Two questions remain to be determined: (1) the beneficiaries who may recover under the general maritime law; and (2) the measure of damages.
The Supreme Court, in Moragne, while considering the effect on maritime law that would be produced by overruling The Harrisburg, discussed the reasoning of the United States, participating as amicus curiae, on who may recover in a wrongful death action under general maritime law:
[The Death on the High Seas Act] is the congressional enactment that deals specifically and exclusively with actions for wrongful death, and that simply provides a remedy for deaths on the high seas for breaches of the duties imposed by general maritime law. In contrast, the beneficiary provisions of the Jones Act are applicable only to a specified class of actions claims by seamen against their employers based on violations of the special standard of negligence that has been imposed under the Federal Employers' Liability Act. That standard appears to be unlike any imposed by general maritime law. Further, although the Longshoremen's and Harbor Workers' Compensation Act is applicable to longshoremen its principles of recovery are wholly foreign to those of general maritime law like most workmen's compensation laws, it deals only with the responsibilities of employers for death or injury to their employees, and provides standardized *810 amounts of compensation regardless of fault on the part of the employer.
The only one of these statutes that applies not just to a class of workers but to any "person," and that bases liability on conduct violative of general maritime law, is the Death on the High Seas Act. The borrowing of its schedule of beneficiaries, argues the United States, will not only effectuate the expressed congressional preferences in this area but will also promote uniformity by ensuring that the beneficiaries will be the same for identical torts, rather than varying with the employment status of the decedent. There is no occasion, according to this argument, to borrow from the law of the relevant coastal State, since underlying duties to be effectuated are entirely federal and Congress has expressed its preference of beneficiaries for violations of maritime law.
(Moragne v. States Marine Lines, Inc., supra, 90 S.Ct. at 1791)

*Dataset extract:*
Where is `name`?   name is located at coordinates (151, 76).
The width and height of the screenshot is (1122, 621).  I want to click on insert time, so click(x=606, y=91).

*Required tasks:*
a) Please tell whether each statement agrees with the passage on beneficiaries in maritime wrongful death actions. Answer yes or no for each and quote the deciding words of the passage. (i) The Longshoremen's and Harbor Workers' Compensation Act sets compensation that depends on the employer's fault. (ii) The United States argued that borrowing the Death on the High Seas Act's schedule of beneficiaries would promote uniformity. (iii) The argument favored borrowing beneficiaries from the law of the relevant coastal State.
b) Write the next part of the passage on beneficiaries in maritime wrongful death actions, picking up after its final line.

*Outputs:*
a)
(i) No: "regardless of fault on the part of the employer"
(ii) Yes: "will also promote uniformity by ensuring that the beneficiaries will be the same for identical torts"
(iii) No: "There is no occasion, according to this argument, to borrow from the law of the relevant coastal State"

b)
While the Supreme Court did not have occasion to finally determine the beneficiaries who were entitled to recover from the wrongful death action in Moragne, the logic of the arguments presented by the United States, their lengthy discussion by the Supreme Court and the fact that it is the standard already being applied in other state court maritime actions (See Guilbeau v. Calzada, 240 So. 2d 104 (La.App., 1970)) are convincing that the beneficiary schedule in the Death on the High Seas Act (D.O. H.S.A.) is to be applied in this case.
The Death on the High Seas Act, 46 U.S.C.A. § 761, provides:
§ 761. Right of Action; where and by whom brought
Whenever the death of a person shall be caused by wrongful act, neglect, or default occurring on the high seas beyond a marine league from the shore of any State, or the District of Columbia, or the Territories or dependencies of the United States, the personal representative of the decedent may maintain a suit for damages in district courts of the United States, in admiralty, for the exclusive benefit of the decedent's wife, husband, parent, child, or dependent relative against the vessel, person, or corporation which would have been liable if death had not ensued. Mar. 30, 1920, c. 111, § 1, 41 Stat. 537.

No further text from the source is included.